I really am late with this post, I know. I finished Kaleb Nation's The Specter Key Sunday, and it is now Wednesday. (Let's just not mention how long I have gone without reporting my thoughts on The Professor. . . ) So here is my take.
I enjoyed The Farfield Curse. I remember saying also that it had its "moments" of description. But I approached that book being a fan of Kaleb's websites, etc. Now The Specter Key has made me a Bran Hambric fan. The world in these pages was always its own; now Kaleb has filled it with all the minute details. We don't just hear, for instances, about gnomes from Polland himself and see some in a restaurant through windows; there are a couple on a plane that Bran defends. We are not just told that Bran, like his mother, has the capacity to choose great evil; we see how he might begin to make the wrong choices, even for the right reasons (like saving his friend, Astara). It all becomes much more solid.

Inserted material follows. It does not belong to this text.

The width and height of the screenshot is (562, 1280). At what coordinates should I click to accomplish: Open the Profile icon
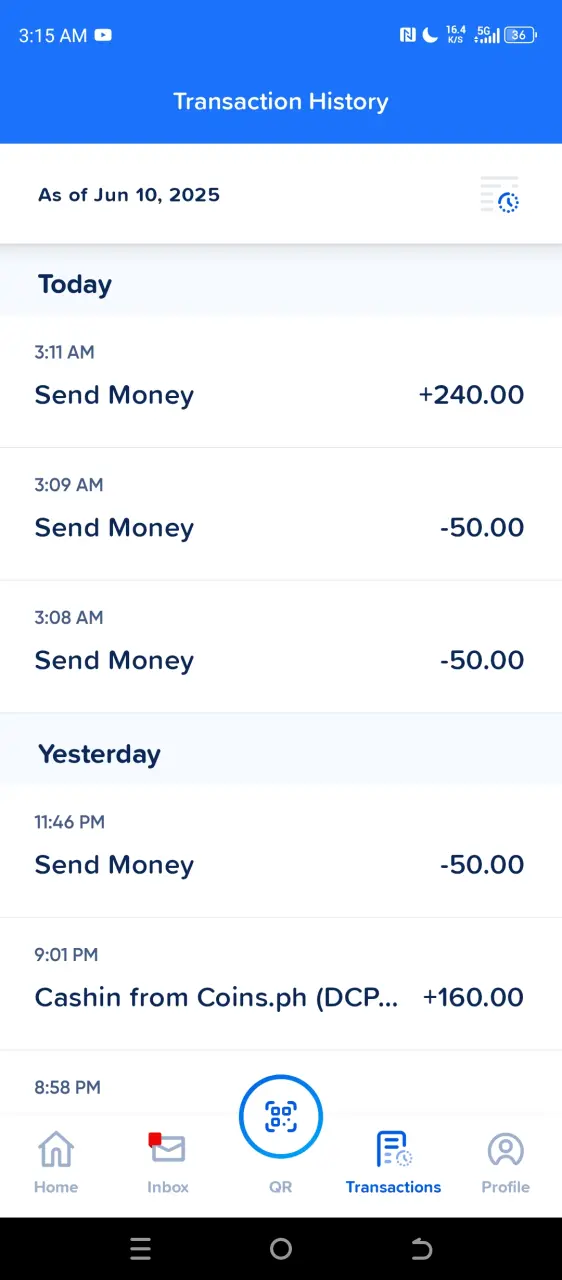tap(505, 1149)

Perhaps my favorite part: the humor. It was good in the first book; it only gets better in the second. Is Mabel really cleaning the wrecked Wilomas house with a fishbowl-like cover on her head? (Mabel is a clean freak, if you like -- she's always surrounding herself with pills and detoxifiers and the like). Mr. Rat shows up again? And again? (I still don't know whether Mr. Rat is a totally random character as he seems or if his strange intertwining with the plot will come to have some other meaning). Etc, etc. The humor really makes this book a blast to read.
Two things I enjoyed very much in this book: Nim and the bus scenes. Okay, so the series does involve magic, but a fairy was not something I was expecting; hence, Nim was a lot of fun. As a commuter, there was something priceless in seeing Bran having to get a ride on a bus: all of the people going on and off and the strange way conversations, when they do happen, can occur.
Now I can say with assurance that this book is worth buying, so again I ask that you help Kaleb Nation reach his goal of getting on the bestseller list by pre-ordering it. I'll be at the launch of the book tour at Changing Hands tomorrow; should be cool.